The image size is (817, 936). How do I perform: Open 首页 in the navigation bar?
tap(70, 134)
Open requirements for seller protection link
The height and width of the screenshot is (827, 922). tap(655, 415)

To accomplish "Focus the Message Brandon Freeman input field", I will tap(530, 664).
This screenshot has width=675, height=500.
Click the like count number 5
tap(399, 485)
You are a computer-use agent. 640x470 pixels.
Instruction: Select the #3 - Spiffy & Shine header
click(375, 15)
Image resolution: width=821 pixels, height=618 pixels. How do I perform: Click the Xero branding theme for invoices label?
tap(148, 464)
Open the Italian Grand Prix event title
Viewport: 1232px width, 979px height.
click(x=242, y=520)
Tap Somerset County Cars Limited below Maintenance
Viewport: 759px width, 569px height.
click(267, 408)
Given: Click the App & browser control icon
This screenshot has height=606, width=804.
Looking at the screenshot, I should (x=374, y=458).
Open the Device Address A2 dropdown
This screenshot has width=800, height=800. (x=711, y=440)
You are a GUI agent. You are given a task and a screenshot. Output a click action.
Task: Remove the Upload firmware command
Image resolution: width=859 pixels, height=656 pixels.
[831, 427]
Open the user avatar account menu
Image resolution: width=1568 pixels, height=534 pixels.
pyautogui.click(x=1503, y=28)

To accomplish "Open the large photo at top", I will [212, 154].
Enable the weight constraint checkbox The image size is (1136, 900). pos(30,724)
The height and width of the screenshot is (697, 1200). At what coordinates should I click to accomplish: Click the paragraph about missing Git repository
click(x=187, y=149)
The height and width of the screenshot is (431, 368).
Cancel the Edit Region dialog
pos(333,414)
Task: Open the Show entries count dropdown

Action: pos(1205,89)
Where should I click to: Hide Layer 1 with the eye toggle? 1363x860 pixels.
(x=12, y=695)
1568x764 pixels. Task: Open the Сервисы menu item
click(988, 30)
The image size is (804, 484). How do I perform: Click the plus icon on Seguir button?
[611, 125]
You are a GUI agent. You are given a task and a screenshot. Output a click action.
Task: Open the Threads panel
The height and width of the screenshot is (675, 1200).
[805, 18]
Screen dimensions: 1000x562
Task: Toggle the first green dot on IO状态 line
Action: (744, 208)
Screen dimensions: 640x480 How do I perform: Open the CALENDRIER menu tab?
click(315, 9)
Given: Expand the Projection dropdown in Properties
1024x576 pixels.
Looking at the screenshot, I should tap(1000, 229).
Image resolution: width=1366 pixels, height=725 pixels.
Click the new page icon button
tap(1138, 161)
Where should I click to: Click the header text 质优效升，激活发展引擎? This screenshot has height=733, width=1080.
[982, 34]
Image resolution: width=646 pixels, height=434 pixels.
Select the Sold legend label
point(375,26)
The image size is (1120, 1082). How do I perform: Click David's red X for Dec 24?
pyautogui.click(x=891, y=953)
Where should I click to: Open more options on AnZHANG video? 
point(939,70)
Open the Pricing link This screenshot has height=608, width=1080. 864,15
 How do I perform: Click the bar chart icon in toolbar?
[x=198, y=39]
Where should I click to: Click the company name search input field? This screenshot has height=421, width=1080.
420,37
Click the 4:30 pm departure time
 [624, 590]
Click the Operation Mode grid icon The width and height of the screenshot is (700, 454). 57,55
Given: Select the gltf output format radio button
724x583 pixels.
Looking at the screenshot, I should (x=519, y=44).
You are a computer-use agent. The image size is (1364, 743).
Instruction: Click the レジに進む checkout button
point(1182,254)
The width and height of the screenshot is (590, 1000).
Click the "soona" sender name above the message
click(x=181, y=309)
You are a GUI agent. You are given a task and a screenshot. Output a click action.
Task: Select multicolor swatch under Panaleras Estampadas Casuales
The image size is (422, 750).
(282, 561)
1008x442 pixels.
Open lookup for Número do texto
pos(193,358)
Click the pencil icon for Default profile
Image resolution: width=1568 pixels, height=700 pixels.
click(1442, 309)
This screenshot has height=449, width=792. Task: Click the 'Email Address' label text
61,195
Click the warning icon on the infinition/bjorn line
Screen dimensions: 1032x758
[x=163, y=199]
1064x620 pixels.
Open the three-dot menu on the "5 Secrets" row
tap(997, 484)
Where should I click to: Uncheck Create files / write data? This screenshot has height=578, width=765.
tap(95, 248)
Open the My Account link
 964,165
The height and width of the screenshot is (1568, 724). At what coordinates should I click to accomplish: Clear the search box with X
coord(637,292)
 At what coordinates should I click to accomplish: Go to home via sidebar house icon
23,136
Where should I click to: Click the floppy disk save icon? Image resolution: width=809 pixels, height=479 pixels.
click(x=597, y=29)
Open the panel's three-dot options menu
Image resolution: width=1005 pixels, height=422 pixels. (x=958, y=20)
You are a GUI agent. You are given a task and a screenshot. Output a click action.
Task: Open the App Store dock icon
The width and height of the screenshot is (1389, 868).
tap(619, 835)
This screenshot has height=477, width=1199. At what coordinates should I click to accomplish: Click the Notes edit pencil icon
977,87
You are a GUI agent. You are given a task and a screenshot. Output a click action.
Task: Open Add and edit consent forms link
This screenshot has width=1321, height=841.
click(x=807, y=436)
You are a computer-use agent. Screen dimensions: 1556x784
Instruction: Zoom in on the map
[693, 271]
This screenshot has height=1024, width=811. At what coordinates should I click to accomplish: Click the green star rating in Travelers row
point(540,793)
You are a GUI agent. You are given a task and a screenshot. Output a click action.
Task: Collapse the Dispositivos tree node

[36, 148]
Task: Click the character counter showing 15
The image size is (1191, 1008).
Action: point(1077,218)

+ + + + +

• [Task instructions] Reproduce the full set of entries above exactly, without dropping a line.

• [Finished exercise]
The image size is (817, 936). How do I perform: Open 首页 in the navigation bar?
tap(70, 134)
Open requirements for seller protection link
The height and width of the screenshot is (827, 922). tap(655, 415)

To accomplish "Focus the Message Brandon Freeman input field", I will tap(530, 664).
This screenshot has width=675, height=500.
Click the like count number 5
tap(399, 485)
You are a computer-use agent. 640x470 pixels.
Instruction: Select the #3 - Spiffy & Shine header
click(375, 15)
Image resolution: width=821 pixels, height=618 pixels. How do I perform: Click the Xero branding theme for invoices label?
tap(148, 464)
Open the Italian Grand Prix event title
Viewport: 1232px width, 979px height.
click(x=242, y=520)
Tap Somerset County Cars Limited below Maintenance
Viewport: 759px width, 569px height.
click(267, 408)
Given: Click the App & browser control icon
This screenshot has height=606, width=804.
Looking at the screenshot, I should (x=374, y=458).
Open the Device Address A2 dropdown
This screenshot has width=800, height=800. (x=711, y=440)
You are a GUI agent. You are given a task and a screenshot. Output a click action.
Task: Remove the Upload firmware command
Image resolution: width=859 pixels, height=656 pixels.
[831, 427]
Open the user avatar account menu
Image resolution: width=1568 pixels, height=534 pixels.
pyautogui.click(x=1503, y=28)

To accomplish "Open the large photo at top", I will [212, 154].
Enable the weight constraint checkbox The image size is (1136, 900). pos(30,724)
The height and width of the screenshot is (697, 1200). At what coordinates should I click to accomplish: Click the paragraph about missing Git repository
click(x=187, y=149)
The height and width of the screenshot is (431, 368).
Cancel the Edit Region dialog
pos(333,414)
Task: Open the Show entries count dropdown

Action: pos(1205,89)
Where should I click to: Hide Layer 1 with the eye toggle? 1363x860 pixels.
(x=12, y=695)
1568x764 pixels. Task: Open the Сервисы menu item
click(988, 30)
The image size is (804, 484). How do I perform: Click the plus icon on Seguir button?
[611, 125]
You are a GUI agent. You are given a task and a screenshot. Output a click action.
Task: Open the Threads panel
The height and width of the screenshot is (675, 1200).
[805, 18]
Screen dimensions: 1000x562
Task: Toggle the first green dot on IO状态 line
Action: (744, 208)
Screen dimensions: 640x480 How do I perform: Open the CALENDRIER menu tab?
click(315, 9)
Given: Expand the Projection dropdown in Properties
1024x576 pixels.
Looking at the screenshot, I should tap(1000, 229).
Image resolution: width=1366 pixels, height=725 pixels.
Click the new page icon button
tap(1138, 161)
Where should I click to: Click the header text 质优效升，激活发展引擎? This screenshot has height=733, width=1080.
[982, 34]
Image resolution: width=646 pixels, height=434 pixels.
Select the Sold legend label
point(375,26)
The image size is (1120, 1082). How do I perform: Click David's red X for Dec 24?
pyautogui.click(x=891, y=953)
Where should I click to: Open more options on AnZHANG video? 
point(939,70)
Open the Pricing link This screenshot has height=608, width=1080. 864,15
 How do I perform: Click the bar chart icon in toolbar?
[x=198, y=39]
Where should I click to: Click the company name search input field? This screenshot has height=421, width=1080.
420,37
Click the 4:30 pm departure time
 [624, 590]
Click the Operation Mode grid icon The width and height of the screenshot is (700, 454). 57,55
Given: Select the gltf output format radio button
724x583 pixels.
Looking at the screenshot, I should (x=519, y=44).
You are a computer-use agent. The image size is (1364, 743).
Instruction: Click the レジに進む checkout button
point(1182,254)
The width and height of the screenshot is (590, 1000).
Click the "soona" sender name above the message
click(x=181, y=309)
You are a GUI agent. You are given a task and a screenshot. Output a click action.
Task: Select multicolor swatch under Panaleras Estampadas Casuales
The image size is (422, 750).
(282, 561)
1008x442 pixels.
Open lookup for Número do texto
pos(193,358)
Click the pencil icon for Default profile
Image resolution: width=1568 pixels, height=700 pixels.
click(1442, 309)
This screenshot has height=449, width=792. Task: Click the 'Email Address' label text
61,195
Click the warning icon on the infinition/bjorn line
Screen dimensions: 1032x758
[x=163, y=199]
1064x620 pixels.
Open the three-dot menu on the "5 Secrets" row
tap(997, 484)
Where should I click to: Uncheck Create files / write data? This screenshot has height=578, width=765.
tap(95, 248)
Open the My Account link
 964,165
The height and width of the screenshot is (1568, 724). At what coordinates should I click to accomplish: Clear the search box with X
coord(637,292)
 At what coordinates should I click to accomplish: Go to home via sidebar house icon
23,136
Where should I click to: Click the floppy disk save icon? Image resolution: width=809 pixels, height=479 pixels.
click(x=597, y=29)
Open the panel's three-dot options menu
Image resolution: width=1005 pixels, height=422 pixels. (x=958, y=20)
You are a GUI agent. You are given a task and a screenshot. Output a click action.
Task: Open the App Store dock icon
The width and height of the screenshot is (1389, 868).
tap(619, 835)
This screenshot has height=477, width=1199. At what coordinates should I click to accomplish: Click the Notes edit pencil icon
977,87
You are a GUI agent. You are given a task and a screenshot. Output a click action.
Task: Open Add and edit consent forms link
This screenshot has width=1321, height=841.
click(x=807, y=436)
You are a computer-use agent. Screen dimensions: 1556x784
Instruction: Zoom in on the map
[693, 271]
This screenshot has height=1024, width=811. At what coordinates should I click to accomplish: Click the green star rating in Travelers row
point(540,793)
You are a GUI agent. You are given a task and a screenshot. Output a click action.
Task: Collapse the Dispositivos tree node

[36, 148]
Task: Click the character counter showing 15
The image size is (1191, 1008).
Action: point(1077,218)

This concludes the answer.